Sociology
The scientific study of how society shapes individuals and how individuals shape society.
Sociological Imagination
The ability to connect personal troubles to public issues and make the familiar strange (C. Wright Mills).
Positivism
Auguste Comte’s idea that sociology can discover laws of social life like natural sciences.
Verstehen
Max Weber’s approach: understanding social behavior from the actor’s point of view.
Social Fact
Durkheim’s concept: patterns external to individuals that influence behavior (e.g., suicide rates).
Social Structure
Patterned arrangements of roles and institutions that guide and constrain behavior.
Durkheim’s Study of Suicide
Showed suicide rates vary by social integration-revealing social, not individual, causes.
Functionalism
Perspective focused on how parts of society work together for stability and order.
Conflict Theory
Marx’s view that society is driven by competition and inequality between groups.
Symbolic Interactionism
Perspective focused on how meaning is created and negotiated through social interaction.
Double Consciousness
W.E.B. Du Bois’s term for the divided identity felt by marginalized groups.
Theory Construction
Inductive process: move from specific observations to general theory.
Theory Testing
Deductive process: move from theory to hypothesis to testing with data.
Conceptualization
Defining what a concept means (e.g., what counts as ‘social capital’).
Operationalization
Turning abstract concepts into measurable indicators.
Independent Variable
The cause or predictor in a study.
Dependent Variable
The effect or outcome measured in a study.
Correlation
When two variables change together but one doesn’t necessarily cause the other.

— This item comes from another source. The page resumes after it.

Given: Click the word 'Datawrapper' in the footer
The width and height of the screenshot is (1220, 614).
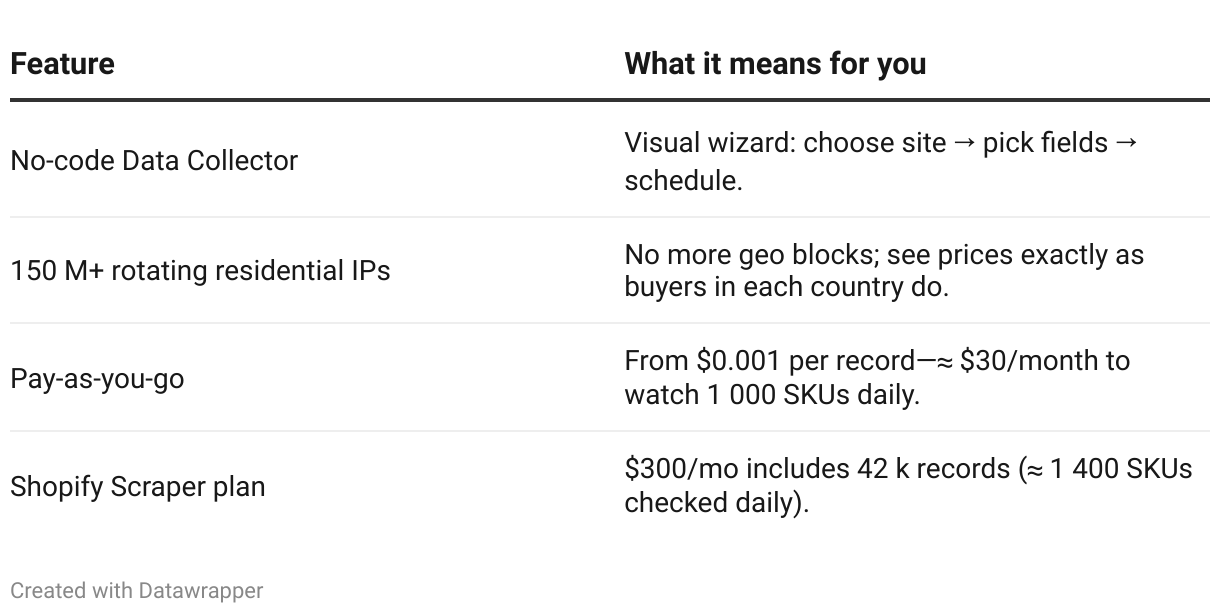Looking at the screenshot, I should click(201, 591).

Three Criteria for Causation
Correlation, time order, and non-spuriousness.
Control Variable
A variable held constant to isolate the main relationship.
Survey
Research method collecting data from many people using questionnaires.
Random Sample
Each member of the population has an equal chance of selection.
Field Research
Studying behavior in its natural setting; rich detail but less generalizable.
Experiment
Controlled research to test cause-and-effect relationships.